Shakespeare wrote a play about this loss in maturing girls. He cruelly labeled the play, “The Taming of the Shrew,” about a strong willed wife who was to be silenced, because society expected that.
Have girls really lost their voice, or do they no longer believe they are allowed to stand up for themselves?
At what point has our society “civilized” girls by silencing them? How deeply does this damage go?
OK, the next part may be too difficult/mature for younger readers, so to the moms and older gals, please read this yourselves and decide. Just in case a younger gal reads this, I will use euphemisms to describe some of the difficult things I will mention.
In my “women’s” doctor’s office, I noticed a crying patient. I asked if I could talk to her, and she readily agreed. When a woman misses a period, a “certain surprise” may be growing. This was the case for her, but her boyfriend said “Junior” was never going to see the light of day. He pressured her with the usual threats (cut her off financially, cut off the relationship, and shaming her), until she agreed to a “certain procedure,” and “Junior” died, never getting to live on his or her own.

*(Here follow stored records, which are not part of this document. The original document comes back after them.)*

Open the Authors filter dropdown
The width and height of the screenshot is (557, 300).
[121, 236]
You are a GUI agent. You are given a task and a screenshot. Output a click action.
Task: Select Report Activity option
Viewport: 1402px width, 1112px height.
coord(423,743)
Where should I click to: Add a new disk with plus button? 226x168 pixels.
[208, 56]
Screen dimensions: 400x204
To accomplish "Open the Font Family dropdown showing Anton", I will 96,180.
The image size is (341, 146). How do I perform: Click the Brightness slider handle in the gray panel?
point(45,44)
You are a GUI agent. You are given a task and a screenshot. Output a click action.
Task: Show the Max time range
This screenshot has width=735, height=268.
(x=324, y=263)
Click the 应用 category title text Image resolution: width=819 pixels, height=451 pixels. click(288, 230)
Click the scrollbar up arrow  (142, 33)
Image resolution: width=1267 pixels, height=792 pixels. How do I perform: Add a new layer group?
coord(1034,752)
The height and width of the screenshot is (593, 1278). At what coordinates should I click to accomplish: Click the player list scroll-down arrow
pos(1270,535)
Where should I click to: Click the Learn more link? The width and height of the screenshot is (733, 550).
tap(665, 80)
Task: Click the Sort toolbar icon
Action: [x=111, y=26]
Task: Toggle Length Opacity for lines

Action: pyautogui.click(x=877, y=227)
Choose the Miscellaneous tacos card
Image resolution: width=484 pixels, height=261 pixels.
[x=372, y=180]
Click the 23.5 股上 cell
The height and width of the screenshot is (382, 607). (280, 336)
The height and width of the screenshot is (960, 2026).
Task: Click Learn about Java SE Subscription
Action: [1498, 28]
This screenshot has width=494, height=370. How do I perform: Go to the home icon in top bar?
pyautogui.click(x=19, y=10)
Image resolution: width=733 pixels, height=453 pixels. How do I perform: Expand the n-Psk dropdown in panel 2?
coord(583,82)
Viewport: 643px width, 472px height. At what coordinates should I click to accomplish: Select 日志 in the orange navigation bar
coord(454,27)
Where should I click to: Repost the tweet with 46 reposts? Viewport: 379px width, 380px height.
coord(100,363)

She told me she felt like a murderer, and said this was against her conscience. She also questioned whether she should be with this man anymore. I reassured her of how much God loves her and that in the Bible there were many murderers whom God forgave and even used for good later (Moses, King David, Saul who changed his name to Paul). I also encouraged her to go with her heart about her desire to break up with this man.
I told her she had the right, in a new relationship to say, “No,” to the kind of relationship she had with this man and even say she would not express that level of intimacy again unless she was married (I know this might sound old fashioned, but I truly believe a woman has the right to expect this level of respect from a man). She dried her tears and smiled at me. She hugged me (this was before covid) and thanked me. I told her that God is the one who loves her best, and he just used me to comfort her, because she is so very, very precious to him, in fact, priceless. I also told her she was loveable. She said she felt loved by me too!
I had always heard this “certain” procedure was called a “CHOICE,” by those who say they are pro-choice. I had no idea that there were women, many, who do not go to this procedure by choice. Since then, I have read scary stats on this “certain” procedure. There are so many of these young women who felt horribly pressured to give up the life of “Junior,” just to please a man who was not even willing to marry her after finding out the news. These young women feel they need to please these men who are not even showing respect to the women before the news of “Junior.” I had no idea! I am glad to say there are support groups for women who call themselves “survivors” of this “certain” procedure, and Focus on the Family is one organization that can connect women to those groups.
OK, no more on that more difficult aspect of this business of our world not honoring gals!
I want to close by expressing my grief that some girls and women have lost their sense of who they are and their value. Society says it has tamed the shrews, but who has a right to call the gal a shrew who believes in her own skills, whether in art, sports, science, language and other talents?
Since when did being kind mean we have to act weak and call that weakness “being nice”? Sometimes the kindest thing a little gal or a mature gal can do is to use a firm voice, not one that is “weakly nice” to tell a bully to step away. That is being kind. There are times when acting nice is insincere. We can be kind and still hold the strength to push away evil.